Sonntag, 19. Mai 2013

FL-20 Fliege (Notizen)

Summen 1

In einer Rezension zur Brodsky-Anthologie wird „Fliege", ein „in ausdauernder Beobachtung dahinsummendes Strophenwerk“ genannt, „das über das Ableben eines Brummers philosophiert“. Summen, brummen. Oder: Summen brummen! Brummendes Summen, summendes Brummen.

Keine Verwirrung – „summen"/„Summen“ ist nur ein einfaches Homonym: das Verb „summen" und der Plural von „Summe". Nur im Plural ist es auch homophon. „Summen" ist onomatopoetisch und hat schon im Mittelhochdeutschen so gelautet. „Summe" hingegen leitet sich vom lat. summa ab, höchste Stelle, höchste Zahl (da von unten nach oben zusammengezählt wurde), Gesamtheit, Betrag, Menge, Inbegriff, und ist das substantivierte Femininum von lat. summus, der Höchste, Äußerste, Größte, Vollkommenste. So bringt die Lautlichkeit Begriffe zusammen, die in der Realität nichts miteinander zu tun haben. Doch im Vergleich zum Chinesischen sind homonyme Wörter im Deutschen relativ selten.

Die lautliche Mehrdeutigkeit kann einen jedoch auch im Zusammenhang mit Fehlschlüssen beschäftigen. Einmal nicht aufgepaßt, nicht genau hingehört – schon ist eine fallacia ambiguitatis passiert, ein Fehlschluß der Mehrdeutigkeit!

Hierzu: Summen summen! Mehr gibt’s nicht! Summende Summen? Wo denn, im Kopf? Ja, der Kopf summt, ist voller summender Bienen. Bienen sind mir in diesem Zusammenhang näher als Fliegen. Die summen auch, aber vielleicht summe ich. Vielleicht bin ich die Summe des eigenen Summens? Ist mein Summen für mich hörbar?

Ja, ganz einfach: wenn ich alle Eigengeräusche zu einem Summen zusammenfassen wollte oder sie sich als Summen bezeichnen ließen. Ist das, was ich höre, die Summe der Eigengeräusche? Lassen sich die Eigengeräusche nicht immer auseinanderdividieren?

Im Moment höre ich ein Außen- und ein Innengeräusch. Von draußen das des Lüfters; von innen kein Summen, sondern ein Sirren, ein mir wohlbekanntes Geräusch, das sich bei Bewegung des Kopfes kurz senkt, vermengt mit Knacksen und Knirschen im Nacken.

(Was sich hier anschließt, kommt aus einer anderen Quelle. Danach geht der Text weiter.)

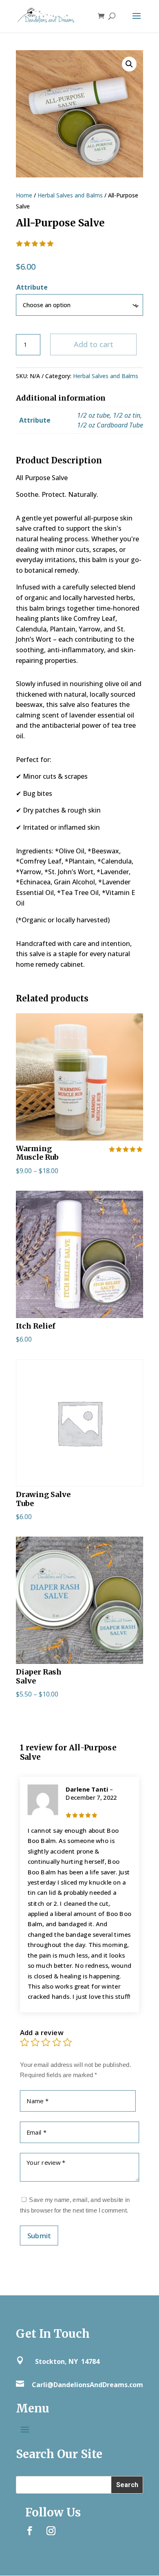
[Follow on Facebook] (30, 2531)
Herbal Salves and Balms (70, 195)
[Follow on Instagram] (51, 2531)
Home (24, 195)
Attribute (32, 287)
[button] (129, 64)
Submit (39, 2235)
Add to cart (93, 344)
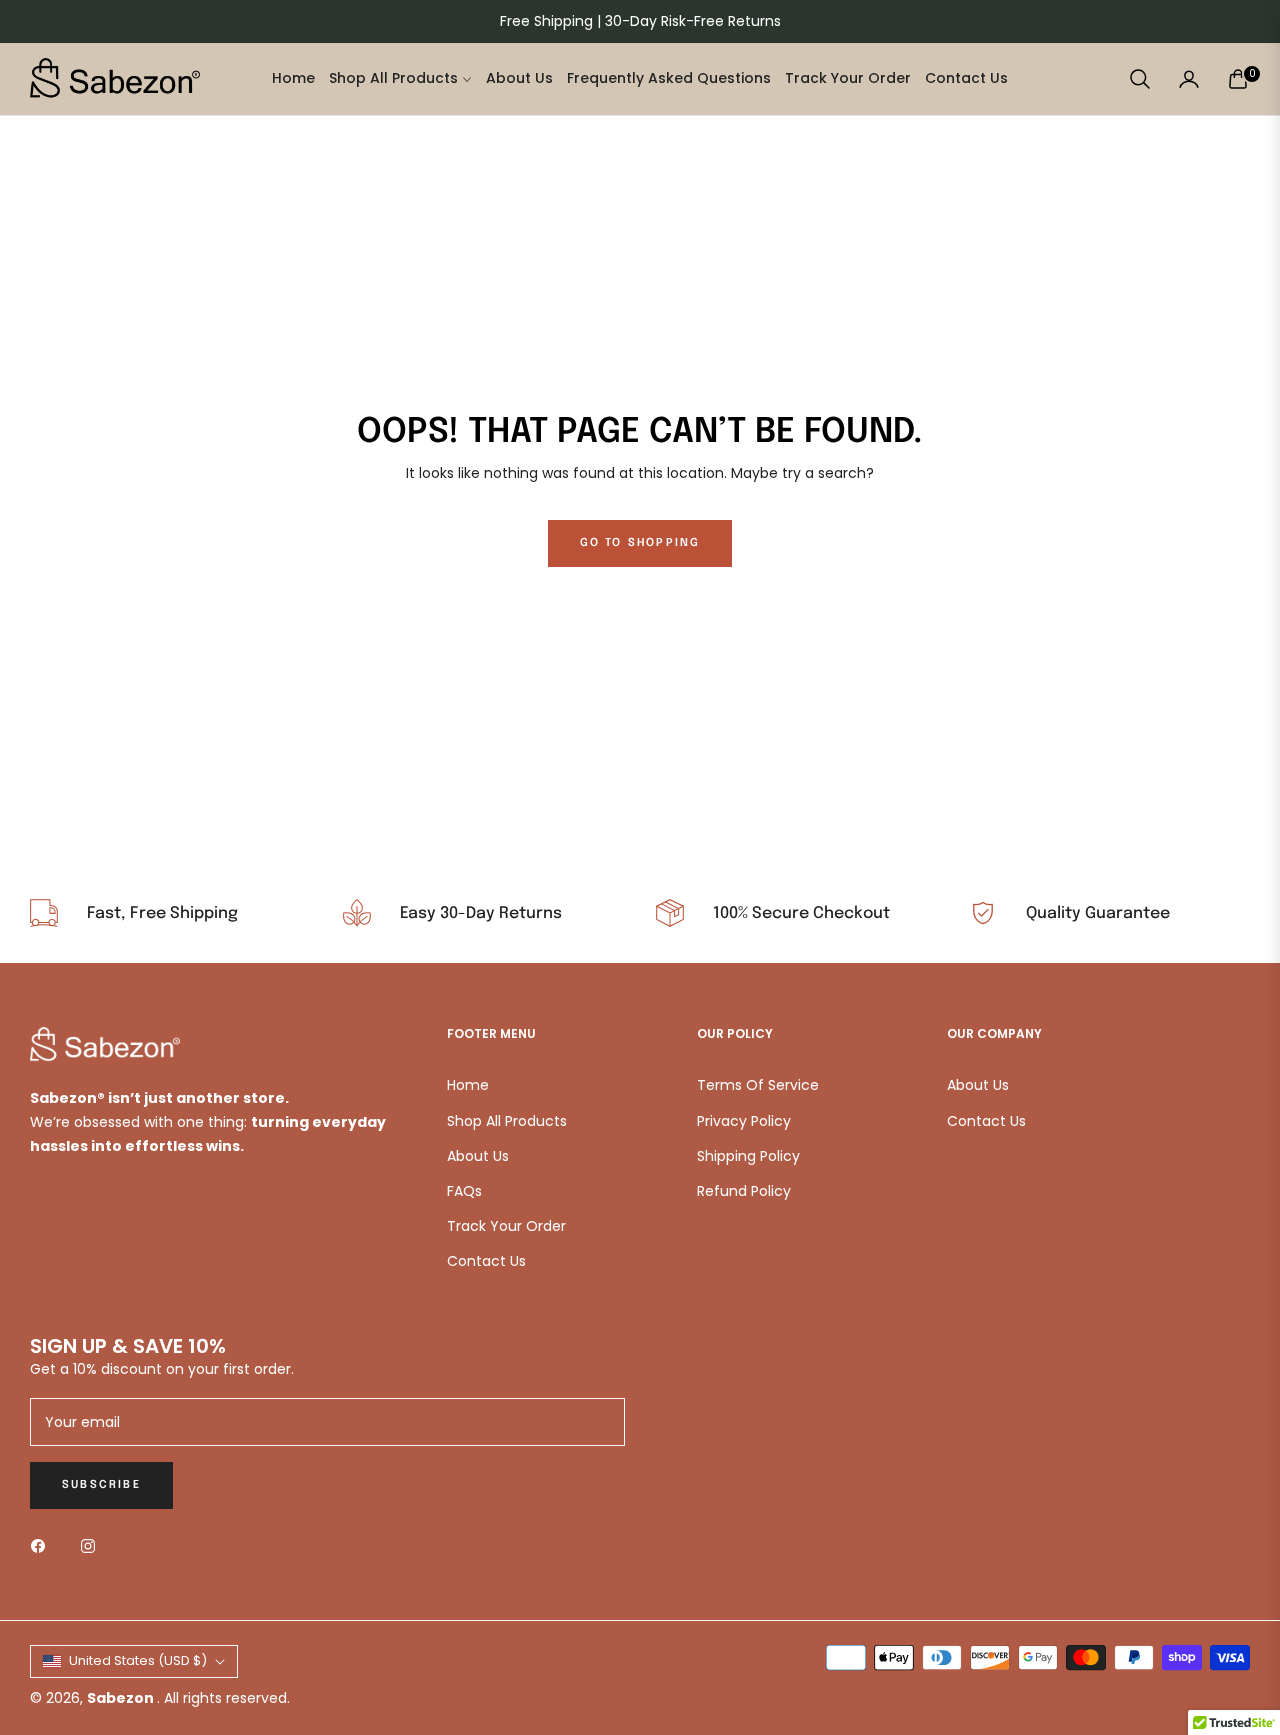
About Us (478, 1156)
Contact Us (486, 1261)
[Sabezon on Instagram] (93, 1545)
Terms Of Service (758, 1085)
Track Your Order (506, 1226)
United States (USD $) (138, 1660)
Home (468, 1085)
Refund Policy (744, 1191)
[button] (1140, 79)
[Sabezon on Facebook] (43, 1545)
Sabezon (122, 1698)
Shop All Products (507, 1121)
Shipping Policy (748, 1156)
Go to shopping (640, 543)
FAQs (464, 1191)
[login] (1189, 79)
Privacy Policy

Außerdem bin ich voller Aufmerksamkeit gegenüber Geräuschen. Sozusagen mit den gespitzten Ohren angespannt lauschend. Noch etwas? Ja, das Tippgeräusch. Es ist das dritte, das sich jetzt einblendet, und je nach Buchstabentaste verschieden. Der Anschlag der Zwischenraumtaste klingt hart und geradezu endgültig.

Jetzt habe ich doch geseufzt und kurz – und ohne daran zu denken – die Luft ausgestoßen. Birgit hat angerufen und angekündigt, sie werde vorbeikommen, um sich Gilmore Girls anzusehen. War das der Grund?

Ich bleibe beim Thema: zwischen Außen und Innen in der Aufmerksamkeit hin- und herzupendeln, erscheint mir so, als würde ich den Kopf abwechselnd nach links und nach rechts drehen. Links steht der Computer, das rechte Ohr sirrt. Um das zu überprüfen, stecke ich beide Zeigefinger zugleich in die Ohren. Je stärker ich die Fingerspitzen hineindrücke, desto gleichmäßiger wird das Sirren auf beiden Seiten. Damit verbindet sich aber ein dunkles insistierendes Rotieren im Hintergrund, als gäbe das drinnen einen Propeller.

(20. Dezember 2006, 08:51)

Zu „Fliege. Roman eines Augenblicks“ (Edition Korrespondenzen, 2010). Mehr hier, hier und hier.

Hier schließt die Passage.